Furthermore, as Ravi Kaushik, NVIDIA's product marketing manager for mobile products, told us, although the "Standard" group will, of course, be capable of running Vista, it was his understanding that they will not feature the "Aero Glass" look-and-feel demonstrated in Vista's preview releases. Only the Premium group, Kaushik said, will provide the texture we've seen to date.

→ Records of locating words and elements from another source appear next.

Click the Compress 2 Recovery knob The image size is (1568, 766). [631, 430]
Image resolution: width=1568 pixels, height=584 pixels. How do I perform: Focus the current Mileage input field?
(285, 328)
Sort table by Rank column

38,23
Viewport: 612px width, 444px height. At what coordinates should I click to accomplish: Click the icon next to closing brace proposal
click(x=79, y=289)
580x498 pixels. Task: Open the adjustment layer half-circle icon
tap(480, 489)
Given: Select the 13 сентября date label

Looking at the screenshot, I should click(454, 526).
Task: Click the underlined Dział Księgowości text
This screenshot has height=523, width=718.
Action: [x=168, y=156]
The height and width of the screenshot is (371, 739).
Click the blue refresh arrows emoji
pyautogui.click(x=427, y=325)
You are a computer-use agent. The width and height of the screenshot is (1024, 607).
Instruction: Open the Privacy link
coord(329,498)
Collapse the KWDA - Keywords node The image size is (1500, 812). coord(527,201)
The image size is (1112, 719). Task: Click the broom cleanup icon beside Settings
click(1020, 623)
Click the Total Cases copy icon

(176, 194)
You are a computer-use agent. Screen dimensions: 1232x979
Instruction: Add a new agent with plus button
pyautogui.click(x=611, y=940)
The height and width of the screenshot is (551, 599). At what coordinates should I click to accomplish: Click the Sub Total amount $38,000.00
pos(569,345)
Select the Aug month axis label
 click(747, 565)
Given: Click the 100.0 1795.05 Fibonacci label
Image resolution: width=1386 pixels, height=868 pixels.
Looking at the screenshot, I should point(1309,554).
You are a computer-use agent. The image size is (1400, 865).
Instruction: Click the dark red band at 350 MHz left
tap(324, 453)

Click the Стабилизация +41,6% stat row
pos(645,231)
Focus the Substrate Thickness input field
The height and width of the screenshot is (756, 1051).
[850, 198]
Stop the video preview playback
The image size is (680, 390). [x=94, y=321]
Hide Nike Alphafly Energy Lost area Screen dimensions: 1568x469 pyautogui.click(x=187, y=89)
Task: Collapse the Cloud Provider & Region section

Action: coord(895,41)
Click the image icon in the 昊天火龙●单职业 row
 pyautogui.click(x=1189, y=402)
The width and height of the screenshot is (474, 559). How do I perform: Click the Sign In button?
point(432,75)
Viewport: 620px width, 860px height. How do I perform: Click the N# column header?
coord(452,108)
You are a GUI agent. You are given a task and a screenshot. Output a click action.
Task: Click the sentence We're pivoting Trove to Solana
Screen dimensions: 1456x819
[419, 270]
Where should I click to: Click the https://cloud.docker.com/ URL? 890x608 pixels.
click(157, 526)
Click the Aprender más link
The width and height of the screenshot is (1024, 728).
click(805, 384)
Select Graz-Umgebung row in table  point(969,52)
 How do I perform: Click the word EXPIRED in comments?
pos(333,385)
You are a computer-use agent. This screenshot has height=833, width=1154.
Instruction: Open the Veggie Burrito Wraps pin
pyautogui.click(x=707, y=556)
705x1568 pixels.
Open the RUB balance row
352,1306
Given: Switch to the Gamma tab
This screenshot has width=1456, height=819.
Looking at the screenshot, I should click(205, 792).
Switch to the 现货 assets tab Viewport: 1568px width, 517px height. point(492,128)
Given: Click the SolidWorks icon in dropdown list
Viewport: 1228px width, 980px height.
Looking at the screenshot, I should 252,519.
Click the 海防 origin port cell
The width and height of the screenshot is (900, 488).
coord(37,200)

Kaushik's claims go against some of the evidence we've seen thus far. In September, we learned from Microsoft that the two tiers of qualified Vista-supportive hardware would include a mainstream class of components capable of running DirectX 9 drivers, and a performance class capable of running DirectX 10. Both versions of the graphics driver library would be supported simultaneously by Microsoft, we were told by company officials. Furthermore, the language we were told to expect is for DX9 cards and systems to be referred to as "Vista ready," and DX10 components as "Vista compliant." (Microsoft's Web site currently distinguishes (opens in new tab) the Standard and Premium Vista support groups mainly with pledges that manufacturers who produce Premium level products will qualify for points toward cross-promotional opportunities with Microsoft.)

All existing preview releases and betas for Windows Vista depend on DirectX 9, and all Vista betas also feature the "Aero Glass" look-and- feel. So if, for some reason, Microsoft chooses to omit the textured look from the lower class of Vista, it won't be because they're incapable of displaying it. (Already, some users who couldn't stand to wait the year or so to use Vista's semi-transparent title bars, have installed the "Arrow" skin for Stardock WindowBlinds.)

Yesterday at CES, Nvidia released three new editions of its GeForce Go mobile processor series - the models 7400, 7600, and 7800 - to accompany its existing 7300 GPU. The three models will be distinguished from one another by their performance levels and price point, though NVIDIA has not released specifics. The top-of-the-line GeForce Go 7800 will be driving Toshiba's just-announced Qosmio A/V notebook computer, with the amazing, if bewildering, high-definition HD DVD player and - if you can believe this - Dolby 5.1 Surround Sound. (The unit itself will presumably not come with five speakers.)

NVIDIA's Kaushik told us that all four "7-" series GeForce Go processors will "support" Windows Vista. At least on the desktop graphics side, it is generally assumed that all standalone graphics cards capable of DX9 and with 256 MB of memory will be running Vista with all of its eye candy. Kaushik indicated that standalone mobile graphics chips will soon be going into the 256 MB direction as well, leaving us to conclude that all standalone Nvidia graphics chips from the higher end 6000-series and up will run Vista's Aero Glass. It's a different story with chipsets: While standard Vista is supported, the transparent surfaces and fancy animation are likely to be shut out.